I can appreciate their lifestyle, but they have to take care of too much stuff. They also have to play dress-up (while they're spending a lot of money), and I don't enjoy that either. I also have more fun finding dinner on the street than I would at a restaurant trying to replicate some European or Hong Kong fantasy.
This "wealth surplus" trend will accelerate in eight years when my spouse's Reserve pension starts. If my projections are correct, our annual income will rise by about 80%. I see our spending staying flat.
Sure, I should've seen this coming. FIRECalc predicted a 90% chance of success, and that's exactly what happened while we were focused on the 10% failure rate. However I still feel the "burden of stewardship". Aren't we supposed to be doing more with that money?
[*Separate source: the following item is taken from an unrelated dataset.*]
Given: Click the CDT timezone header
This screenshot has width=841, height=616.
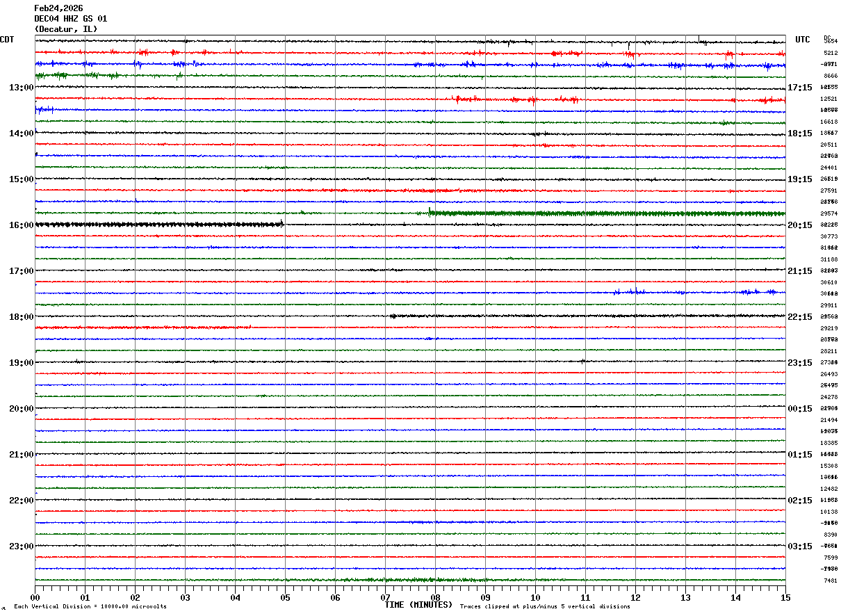Looking at the screenshot, I should tap(7, 40).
So my spouse and I had the "spend more" conversation, complete with a Quicken printout:
Me: "We're not burning through it fast enough. Where should we spend more?"
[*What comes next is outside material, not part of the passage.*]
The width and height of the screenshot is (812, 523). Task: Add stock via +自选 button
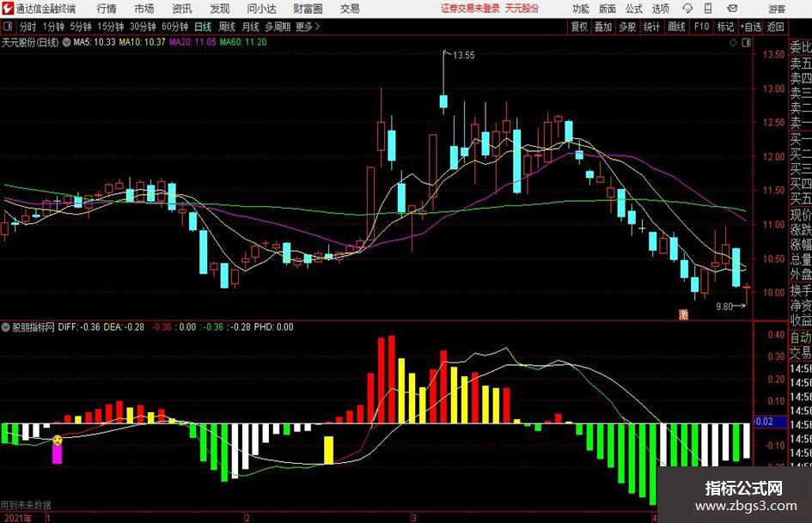coord(750,27)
Her: (thinking) "I dunno. You?"
Me: (more thinking) "Maybe we should fly business class from now on?"
Her: "Feh. The extra five inches in coach is already more than enough. I don't see the value of being fussed over in business class."
Me: "You wanna upgrade your 10-year-old 29" Panasonic CRT TV to a large-screen LCD with Internet bandwidth and digital cable?"
Her: "But it wouldn't fit our wall unit, and I just got the livingroom looking exactly the way I like it!"
Me: "Well, we should set you up in a home theater."
Her: "But I like the setup we're using now! Do you want a new computer?"
Me: "Eh, I'm happy with the PC and the iPad. I have them working just the way I like it, and I don't need more."
... and so on.
Everyone says "Why, yes, I'd give more to charity!" but... we've volunteered at non-profits and... it's been an uninspiring experience. We've also donated more to charity and had more of the same reaction. We're considering lending a little money to a family member who's going to medical school, but they're the sort of people who will likely insist on paying it back. With interest.
For now our plans are:
1. Stop investing. We'll let the interest/dividends pile up until the markets drop into a recession, and then we'll put that cash back into our asset allocation. Otherwise we're going to just let the money accumulate without trying to chase yield. We might not even rebalance any more.
2. Do one or two more home-improvement projects-- like xeriscaping. (More conservation, less waste.) Maybe we'll spring for a professional tree trimmer instead of juggling our own chainsaws.
3. When I'm flying on my own, I'll upgrade to business class. But I'll be doing it for years with frequent-flyer miles before I have to start using my own money.
4. Keep an eye out for inspiring charities, although we're pessimistic.
At probate we'll probably turn most of our assets over to a charitable gift fund and let our daughter hand out college scholarships. If she's played her own cards right then she'll probably be dealing with her own "massive wealth surplus"-- but that's not my problem.
In the meantime I'll happily write and surf for the rest of my life. Maybe we'll travel more for longer, or maybe we'll eventually have our fill of that too.
#FirstWorldProblems, and very good ones to have.
The lesson learned is that when you plan for success and focus on avoiding failure, then you're probably going to have to end up shifting your attention to dealing with success.